Canada's benchmark 30-year bond due June 1, 2027, gained 33 Canadian cents to C$119.87 to yield 6.444 percent.
The US long bond was up 13/32 to yield 6.706 percent. The negative spread between the two totalled 26.2 basis points after trading at 27.4 basis points at the previous close.
Pressure from a C$2.6 billion auction of 10-year Government of Canada bonds on January 26 could hamper the market's performance early next week, Hracs added.
"I think our bigger issue is that we've got a 10-year issue next week which is probably going to hold us back over the next several days," he said.
A flurry of corporate issuance earlier this week may also dampen the demand for fixed-income assets, he added. "That's kind of taken down a lot of demand in the Canadian market," Hracs said.

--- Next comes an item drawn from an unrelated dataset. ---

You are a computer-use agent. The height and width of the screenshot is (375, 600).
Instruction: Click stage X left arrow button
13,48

With the extent of monetary tightening in the United States and Canada in coming months still unclear, an apprehensive mood continues to hang over fixed-income markets, he said.
"The market's sort of generally nervous," Hracs said. "There's lots to be nervous about."

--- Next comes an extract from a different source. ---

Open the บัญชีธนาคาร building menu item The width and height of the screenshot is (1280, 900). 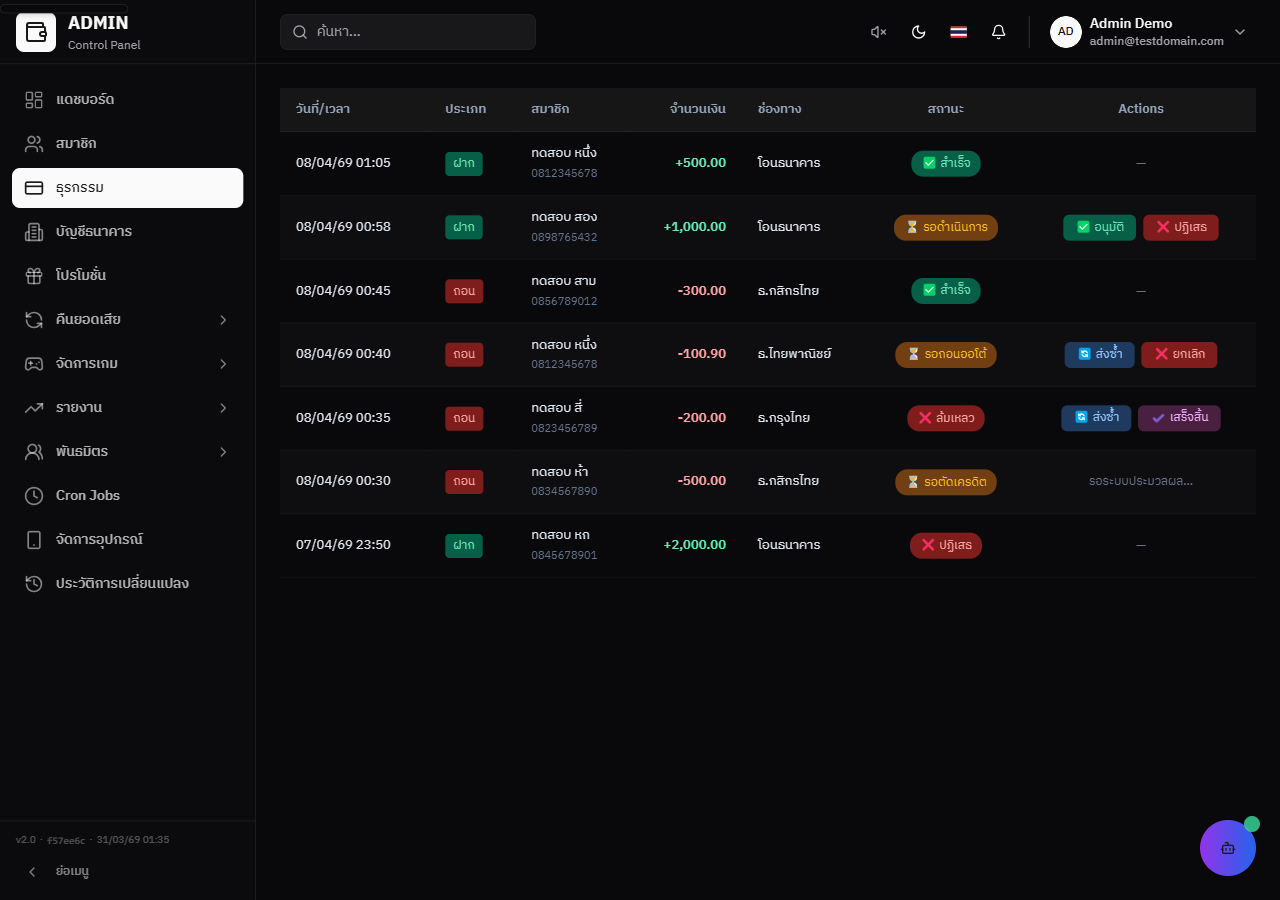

Significant US economic data is coming next week, he said, and on Thursday, January 27, Bank of Canada Governor Gordon Thiessen will address a Halifax, Nova Scotia, audience on "Accountability and Transparency in Canada's Monetary Policy".
The US market's failure to bounce convincingly off lows at the 6.75 percent yield level for the benchmark US Treasury bond raises questions about the technical outlook for the market, Hracs said.
"Technically speaking, the market still looks very tentative here, and that's the status heading into next week," he said.
Trading in Canadian bonds was fairly active on Friday, but appeared to be concentrated largely in the shorter maturities. According to CanPx, C$813 million had been traded in the 5.25 percent Government of Canada bond maturing in December 2001, out of a total volume of C$1.24 billion in eight benchmark bonds at the end of the session.
"There seems to be some strong buyers of absolute yields in twos and fives," said one Toronto bond trader.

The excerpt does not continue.